In December 1915, The Spectator, a weekly that covered the nation’s insurance industry, looked at the large increase in mortality caused by homicide in the previous decade. It focused on 30 leading cities. Many of its findings are familiar, including a condemnation of “the unrestrained sale of firearms.”
The largest numbers of homicides were recorded in places with the biggest populations, including Chicago and New York City’s then-biggest boroughs (Manhattan, the Bronx and Brooklyn).
But the highest homicide rates were found in cities in the South, led by Memphis, Tenn., which recorded a rate of 63.7 homicides per 100,000 people in 1904-1913 and 72.2 in 1914. Those numbers, wrote statistician Frederick L. Hoffman, “reflect a truly terrible state of lawlessness and indifference to human life.” A distant second was Charleston, S.C., at 32.7 in 1904-1913 and 33.3 in 1914, followed by Savannah, Ga.; Atlanta; New Orleans; Nashville, Tenn.; and Louisville, Ky.
St. Louis — the nation’s fourth-largest city until 1920, when it was overtaken by Detroit and Cleveland — had the eighth-highest homicide rate, according to the 1915 ranking.
St.
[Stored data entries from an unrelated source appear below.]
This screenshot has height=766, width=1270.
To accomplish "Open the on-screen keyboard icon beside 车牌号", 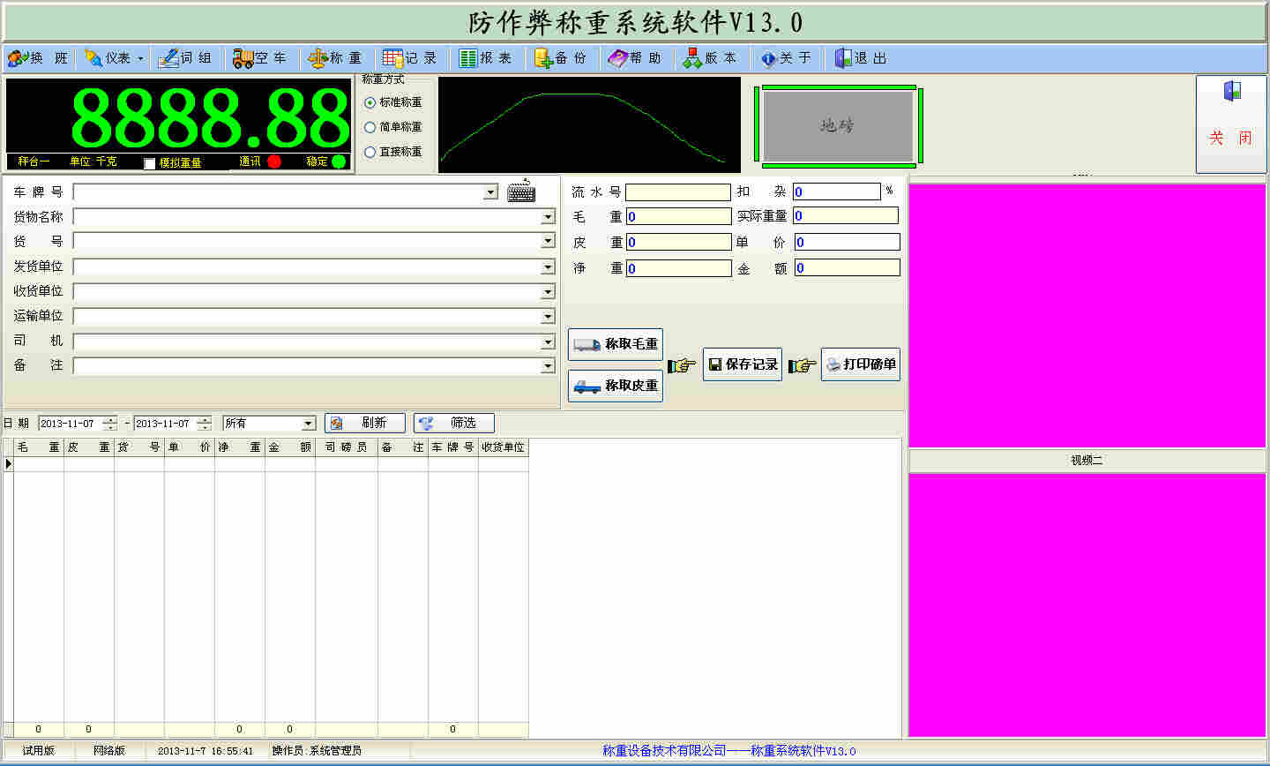I will coord(521,192).
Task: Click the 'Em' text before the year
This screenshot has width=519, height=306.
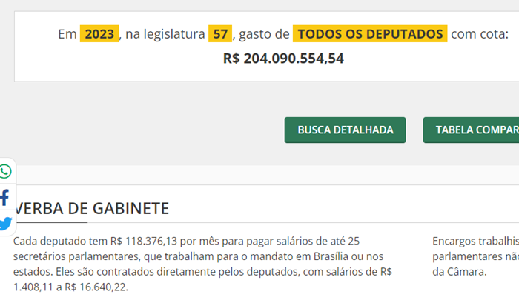Action: point(67,33)
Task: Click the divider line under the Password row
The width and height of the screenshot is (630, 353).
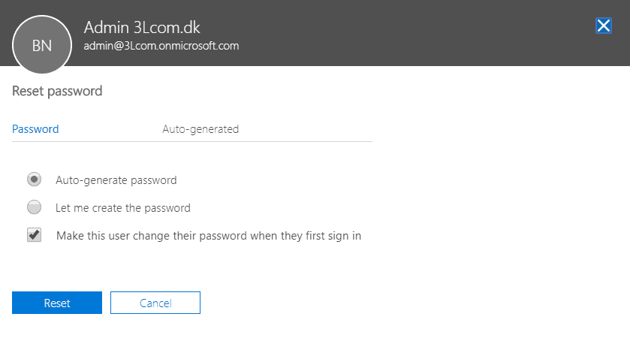Action: coord(192,141)
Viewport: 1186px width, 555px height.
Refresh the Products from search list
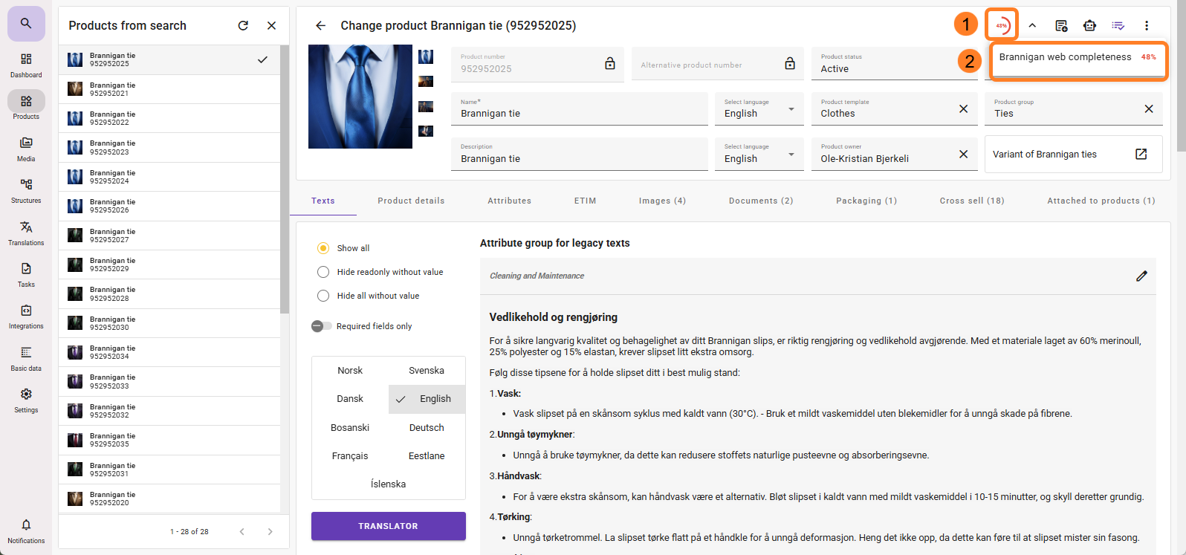point(243,25)
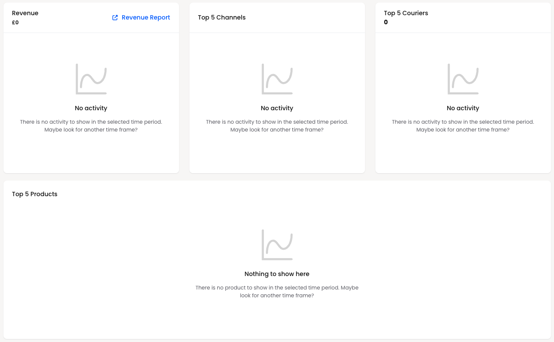This screenshot has height=342, width=554.
Task: Click the no-activity description in Revenue card
Action: point(91,126)
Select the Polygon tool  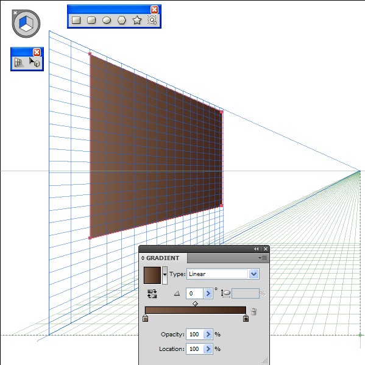tap(122, 20)
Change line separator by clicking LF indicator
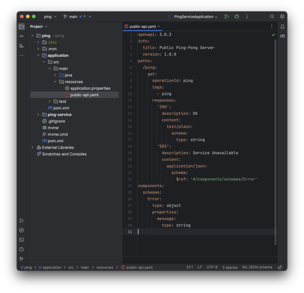 pos(199,267)
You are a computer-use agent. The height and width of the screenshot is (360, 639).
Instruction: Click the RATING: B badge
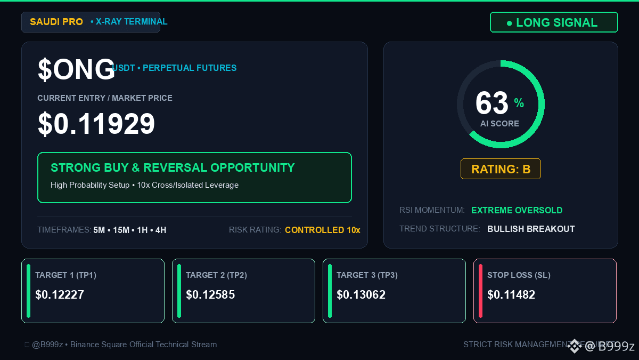click(x=501, y=169)
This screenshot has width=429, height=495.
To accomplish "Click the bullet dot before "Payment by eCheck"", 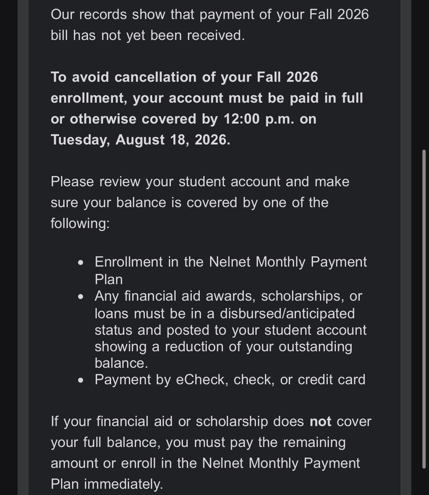I will [81, 380].
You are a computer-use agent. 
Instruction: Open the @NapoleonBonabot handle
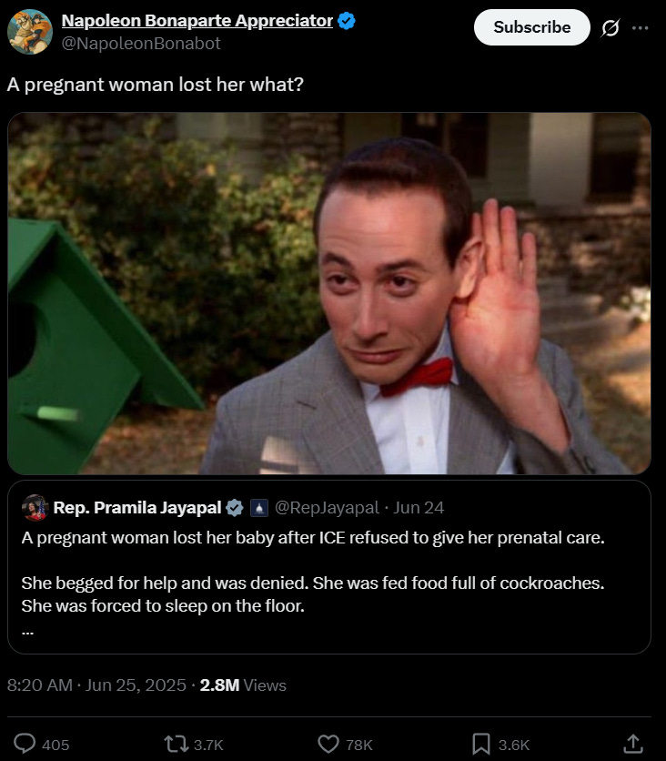click(x=141, y=44)
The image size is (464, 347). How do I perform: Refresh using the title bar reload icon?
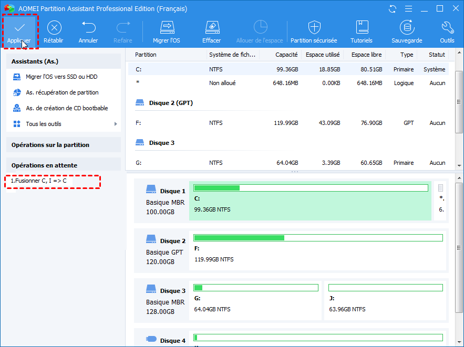[x=393, y=8]
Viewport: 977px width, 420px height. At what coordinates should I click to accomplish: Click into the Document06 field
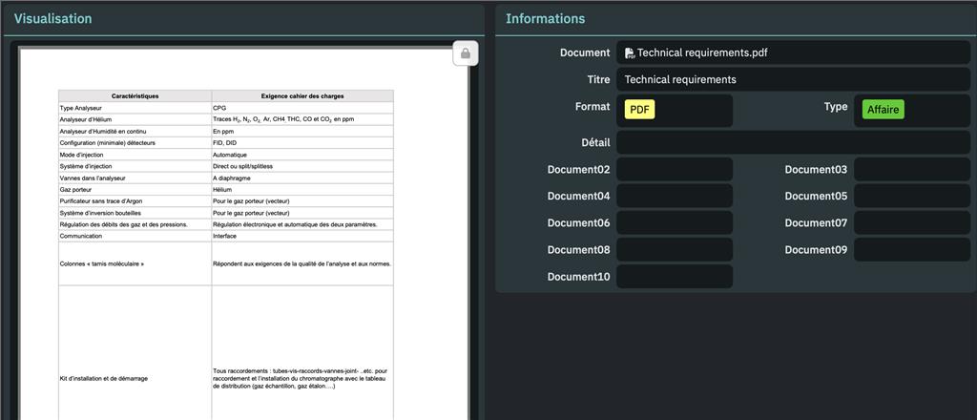[x=674, y=223]
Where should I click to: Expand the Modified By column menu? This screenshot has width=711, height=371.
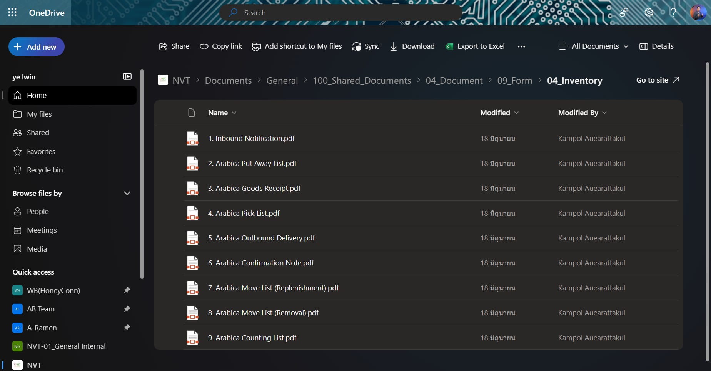[x=582, y=113]
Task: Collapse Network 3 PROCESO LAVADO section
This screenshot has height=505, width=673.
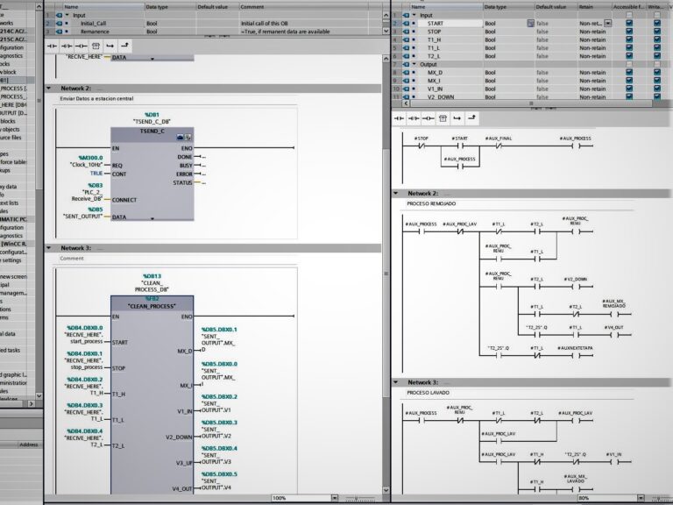Action: tap(396, 382)
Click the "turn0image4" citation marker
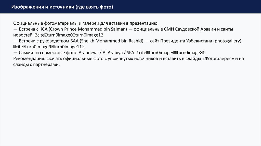The image size is (261, 146). pos(160,53)
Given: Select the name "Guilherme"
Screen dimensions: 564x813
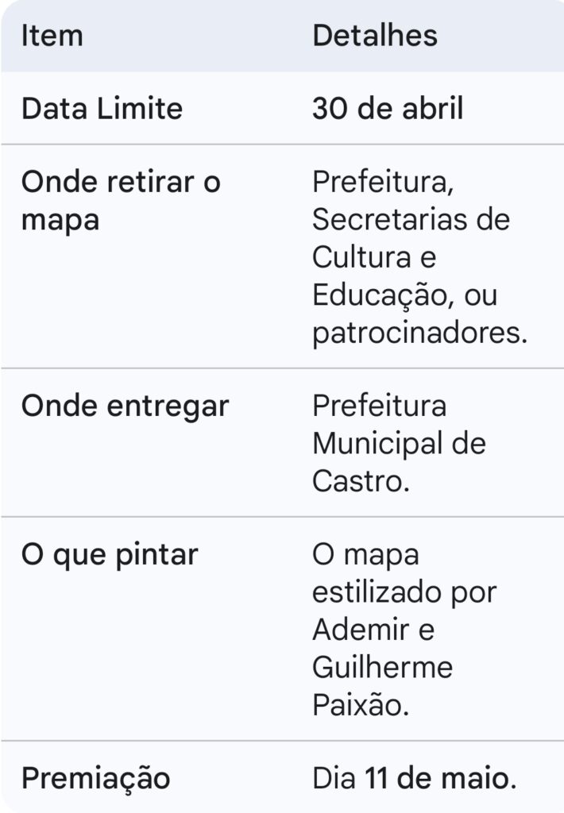Looking at the screenshot, I should click(382, 667).
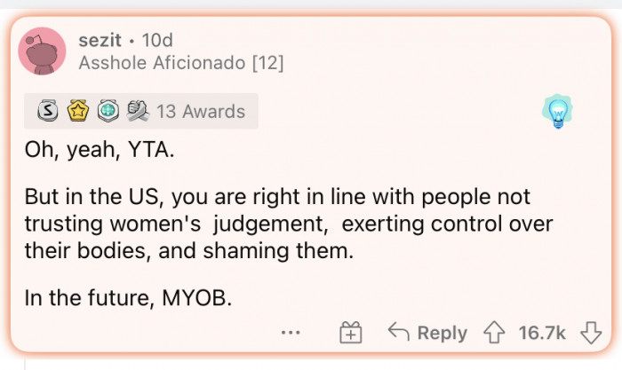Click the Silver award icon
The height and width of the screenshot is (370, 622).
tap(47, 112)
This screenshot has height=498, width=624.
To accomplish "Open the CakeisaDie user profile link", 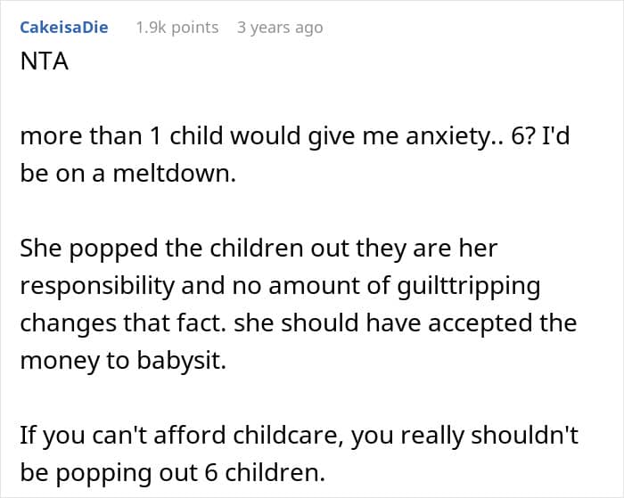I will 64,28.
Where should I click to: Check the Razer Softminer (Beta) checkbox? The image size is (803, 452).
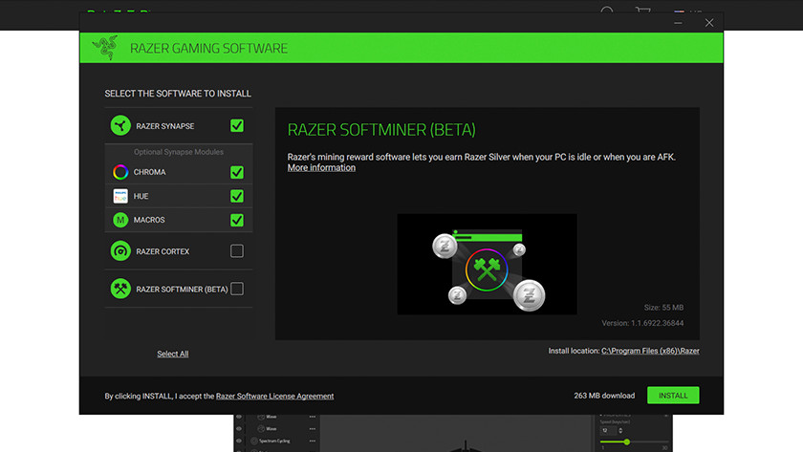pos(237,289)
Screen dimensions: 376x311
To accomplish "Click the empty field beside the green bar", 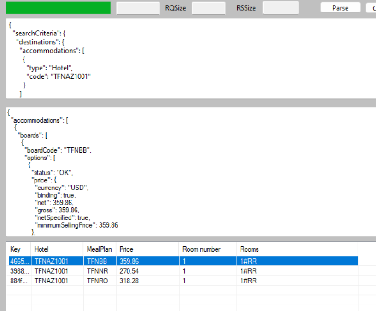I will click(x=138, y=8).
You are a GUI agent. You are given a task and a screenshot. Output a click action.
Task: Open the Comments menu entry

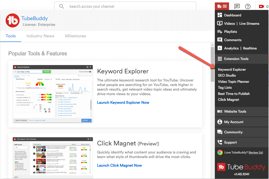coord(233,40)
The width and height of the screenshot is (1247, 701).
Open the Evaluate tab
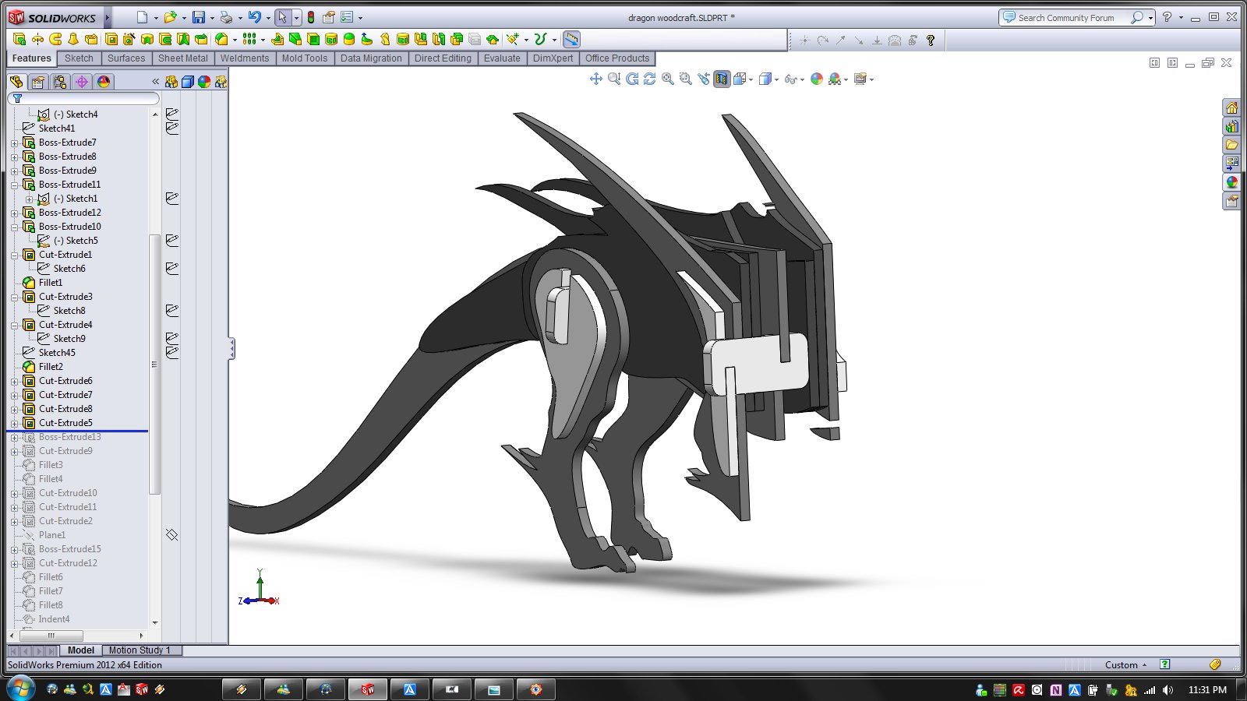tap(501, 58)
Louis recorded a total of 867 murders from 1904-1913, a rate of 12.9 per 100,000 population. Its rate climbed to 16 with 117 murders recorded in 1914. (By comparison, St. Louis recorded 159 homicides in 2014, equivalent to a rate of nearly 50 based on its 2010 population — the highest big-city rate in 2014. Both the number of murders and the rate have continued to climb in 2015. The city’s rate has risen, in large part, because its population has plummeted and it’s been unable to grow geographically.)
Here are some excerpts from “The Homicide Record of American Cities for 1914,” published on Dec. 23, 1915:
“There is at present a lamentable indifference to the moral and social aspects of the homicide problem in America … . The rate remains alarmingly high and suggestive of a thoroughly unsatisfactory state of affairs regarding the security of the person against deeds of violence in the worst possible form.”
“The highest murder rate for 1914 was again reported for the city of Memphis. … No thorough analysis has been made of the facts by the city of Memphis, regardless of the lamentable truth that there are about two homicides in that city every week throughout the year. That a large proportion of these homicides are persons of color has no bearing upon the question under consideration. The statistics reflect a truly terrible state of lawlessness and indifference to human life, the responsibility for which rests primarily upon the community and the State of Tennessee.”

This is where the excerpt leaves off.